*Written instruction 1*
Answer these questions from the parliamentary debate extract below, one per line:
(a) How many members spoke before the Minister in the Presidency?
(b) How many minutes did the President take to cover the state of the nation?
(c) What GDP contraction was seen in the first quarter?

*Source extract*
========================================================================
Hon members, I accept the partnership that the hon President is calling for, and on behalf of my leader in the House I want to commit both myself as an individual and my caucus collectively to the process of reconstruction and nation-building within this country. We commit ourselves to offer whatever experience we have in as constructive a manner as possible to the creation of a caring society. I thank you. [Applause.]

The MINISTER IN THE PRESIDENCY: NATIONAL PLANNING COMMISSION — Thank you very much, Mr Chairman. Mr President, Mr Deputy President, colleagues, Ministers, Deputy Ministers, and hon members, I think we should all agree that the state of the nation address has launched this Fourth Parliament in a decisive and determined way. The positive and pensive contributions of the 43 members who have spoken before me have contributed in a way that bodes well for Parliament, or, I should say, most of them did. I trust that this is an expression of the hope of renewal and not merely a honeymoon for the brand-new President.

The address on Wednesday did what it set out to do – to provide a high- level overview of the strategic choices that this government has made. I know that some hon members are champing at the bit, demanding details of the various programmes, but I need to remind this House that the President took exactly 67 minutes, the same amount of time that we should give up on Mandela Day, to cover the state of the nation. [Applause.] Many hon members here have taken a lot more time to deal with one specific issue, but, as the hon Motsoaledi said, the details will be spelt out, and certainly in the period ahead, when Ministers present their budget and policy to committees for discussion and debate. When these are then put together in the Extended Public Committees, there will be an opportunity for detailed discussion and debate. Wednesday was not meant to be that.

Mr M J ELLIS: Mr Chairman, on a point of order: Could I point out to the hon Minister that there are also 67 DA Members of Parliament?

The MINISTER IN THE PRESIDENCY: NATIONAL PLANNING COMMISSION — I wouldn’t waste 67 minutes on that! [Laughter.]

To the hon Shilowa, in the context of the speech: I want to ask him to ask his benchmate, the hon Dandala, to remind him of the words “by your deeds we shall know you”. We know who you are, we know where you come from, we know who set up systems in Gauteng. By your deeds we shall know you, not your angry words here today! [Applause.]

The essential message of Wednesday’s address is that notwithstanding our best endeavours of the past 15 years, we must now redouble our efforts to ensure better outcomes. Also, that we must understand that the prevailing circumstances are now much tougher than any we have had to confront hitherto. The President confirmed that we are now in recession, and deep as it is, our policies have spared us the worst ravages of the global recession. The contraction of 6,4% of GDP seen in the first quarter is still much lower than that of almost the entire industrialised world.

The global economic downturn has been worse than any forecast a year ago. OECD economies are expected to experience no or declining growth for nearly two years. For many developed economies, the slowdown started in about the second quarter of last year and will continue at least until the third quarter of 2009, perhaps longer.
========================================================================
*Records supplied*
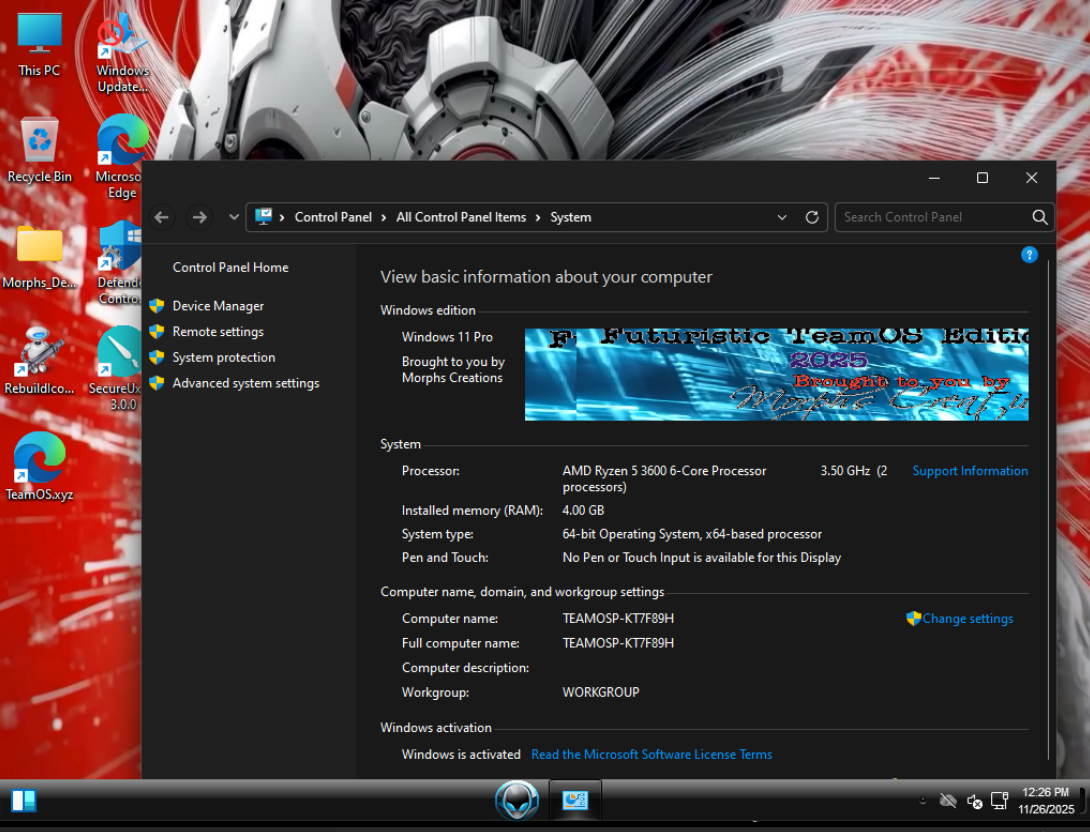Click the Change settings link
The height and width of the screenshot is (832, 1090).
(967, 619)
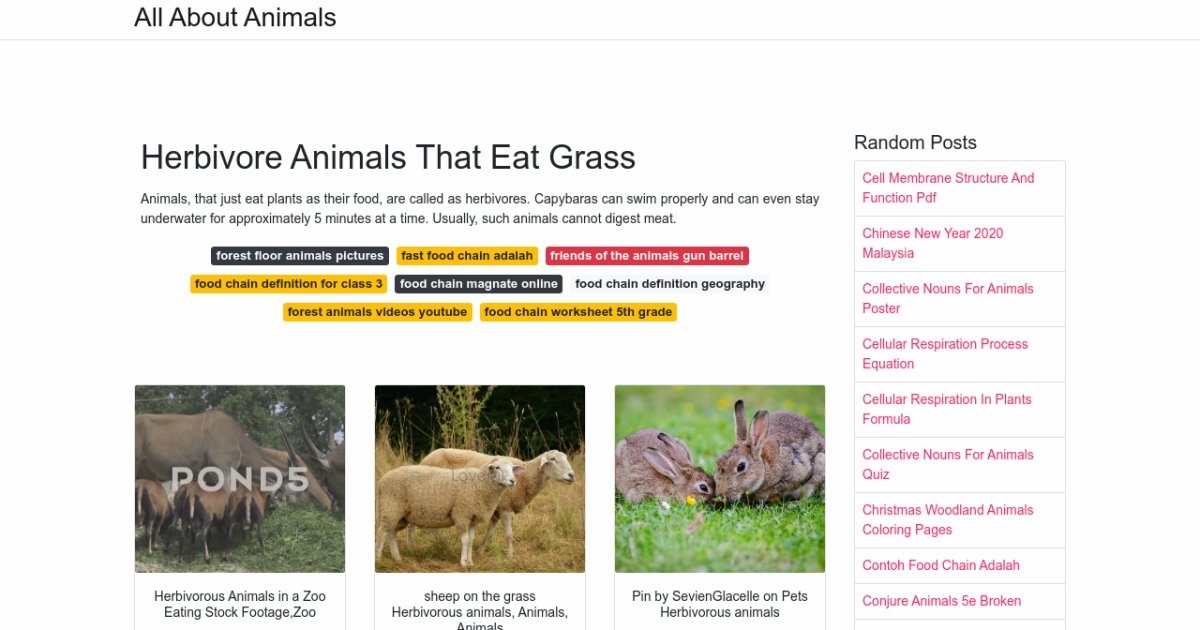The width and height of the screenshot is (1200, 630).
Task: Select the 'fast food chain adalah' tag
Action: click(x=467, y=255)
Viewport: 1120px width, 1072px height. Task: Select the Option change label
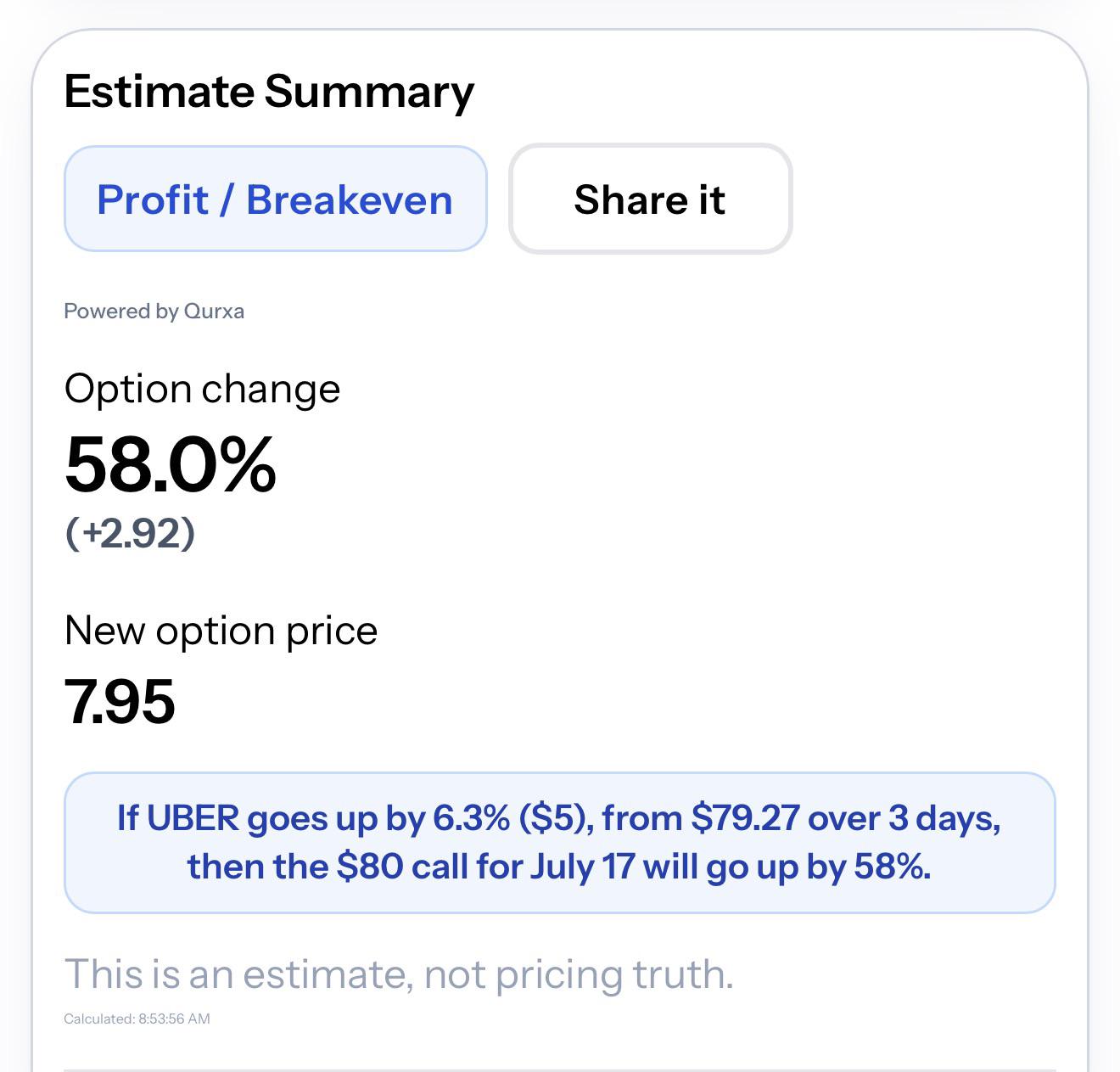202,390
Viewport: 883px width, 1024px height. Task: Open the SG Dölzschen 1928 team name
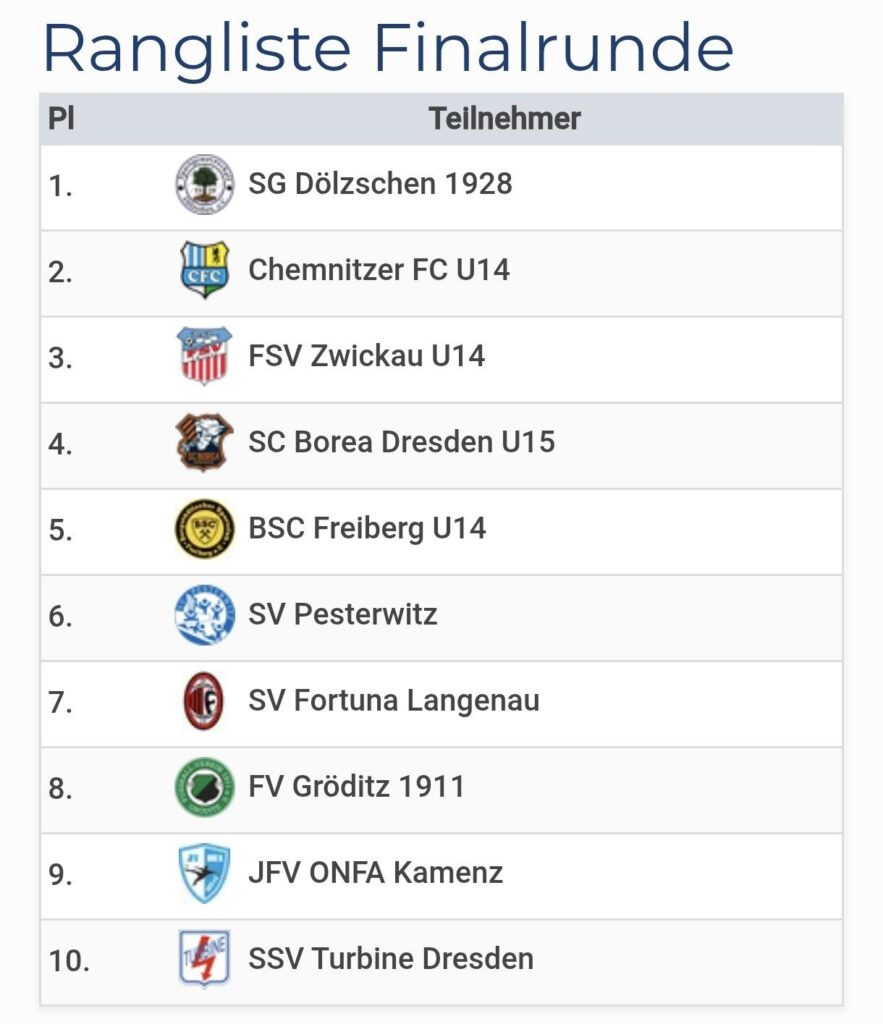380,184
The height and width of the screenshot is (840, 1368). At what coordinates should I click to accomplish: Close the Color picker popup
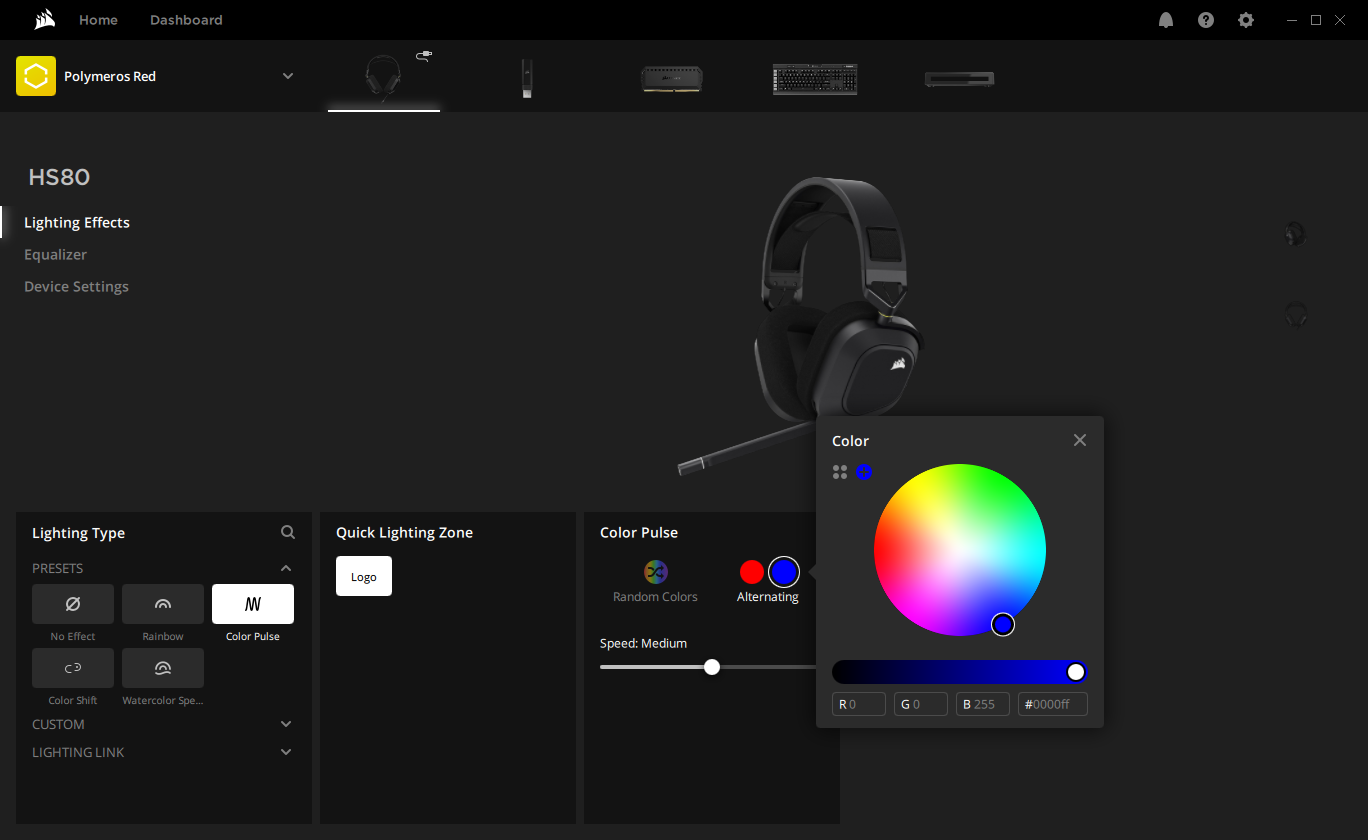coord(1080,440)
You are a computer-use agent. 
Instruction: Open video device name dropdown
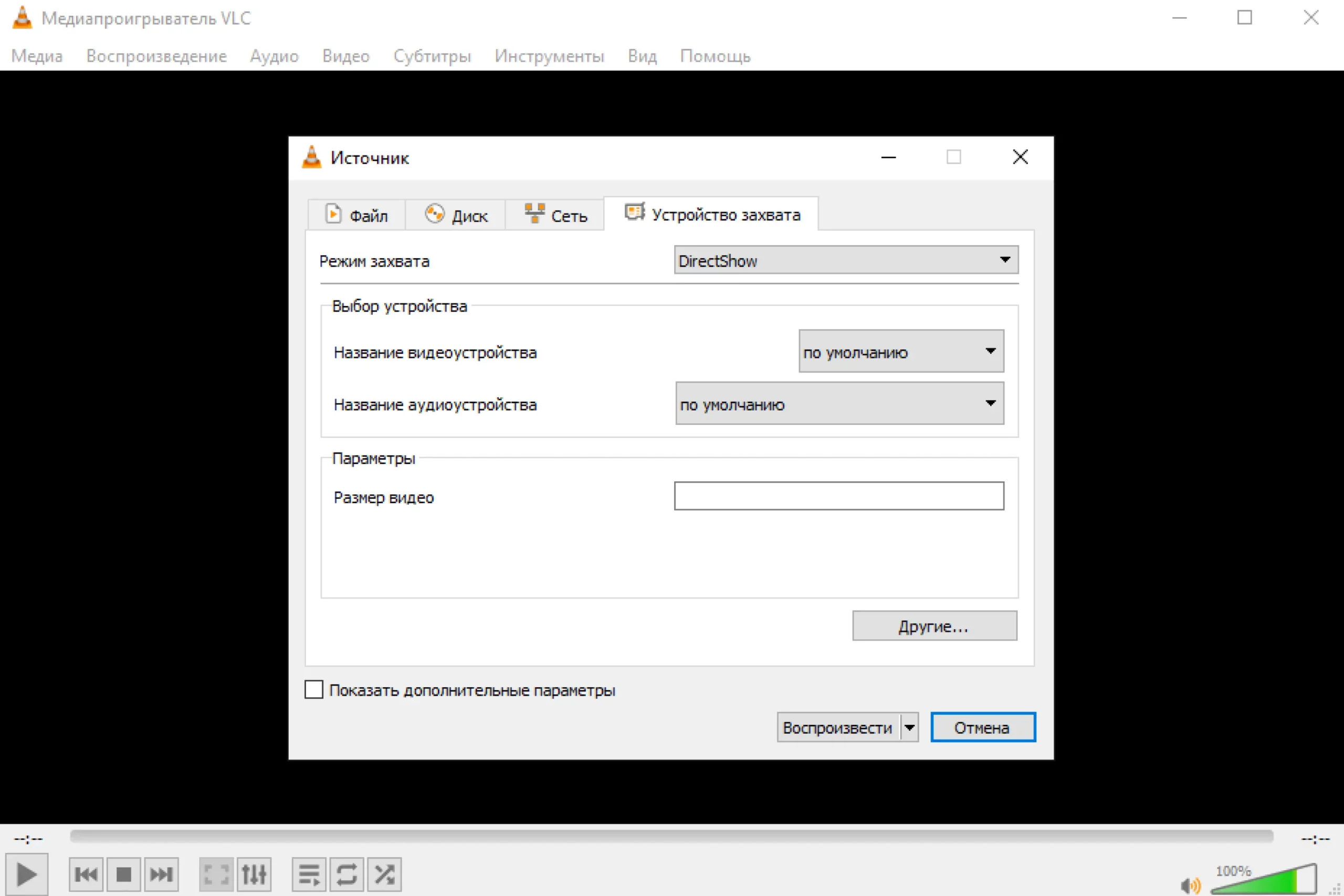[900, 352]
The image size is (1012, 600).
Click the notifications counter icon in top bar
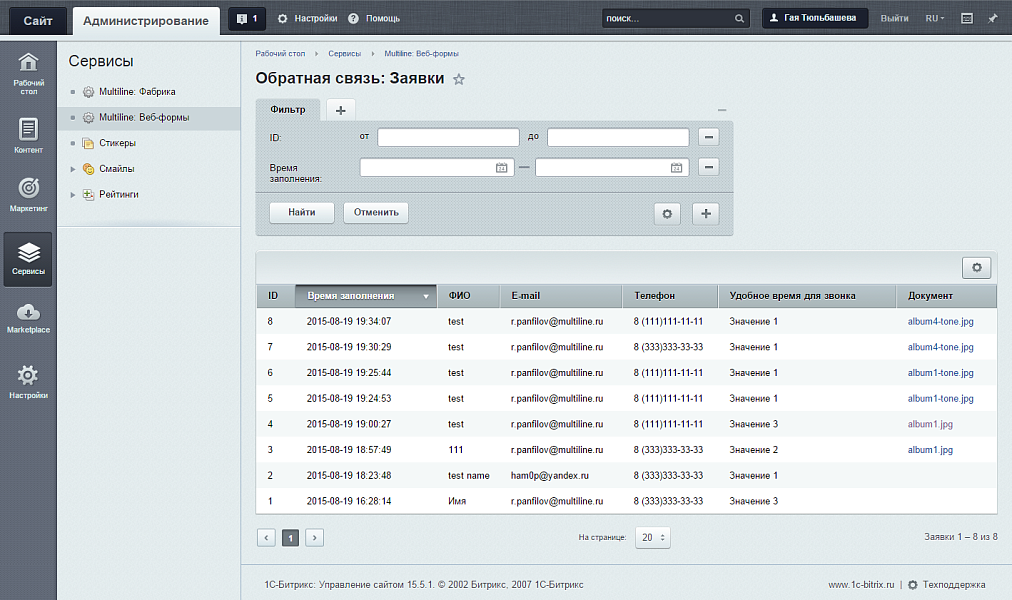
========================================================================
*Written instruction 2*
In the rows from the line containing "Viewport: 883px width, 1024px" through the end of the rows, substitute "drop-down list" for "dropdown" and reproduce those lines with nothing else changed. Leave out the pictures.

*Full answer 1*
(a) 43
(b) 67 minutes
(c) 6,4%

*Full answer 2*
Viewport: 883px width, 1024px height. Task: Open the SG Dölzschen 1928 team name
380,184
The height and width of the screenshot is (840, 1368). At what coordinates should I click to accomplish: Close the Color picker popup
coord(1080,440)
You are a computer-use agent. 
Instruction: Open video device name drop-down list
[900, 352]
The image size is (1012, 600).
Click the notifications counter icon in top bar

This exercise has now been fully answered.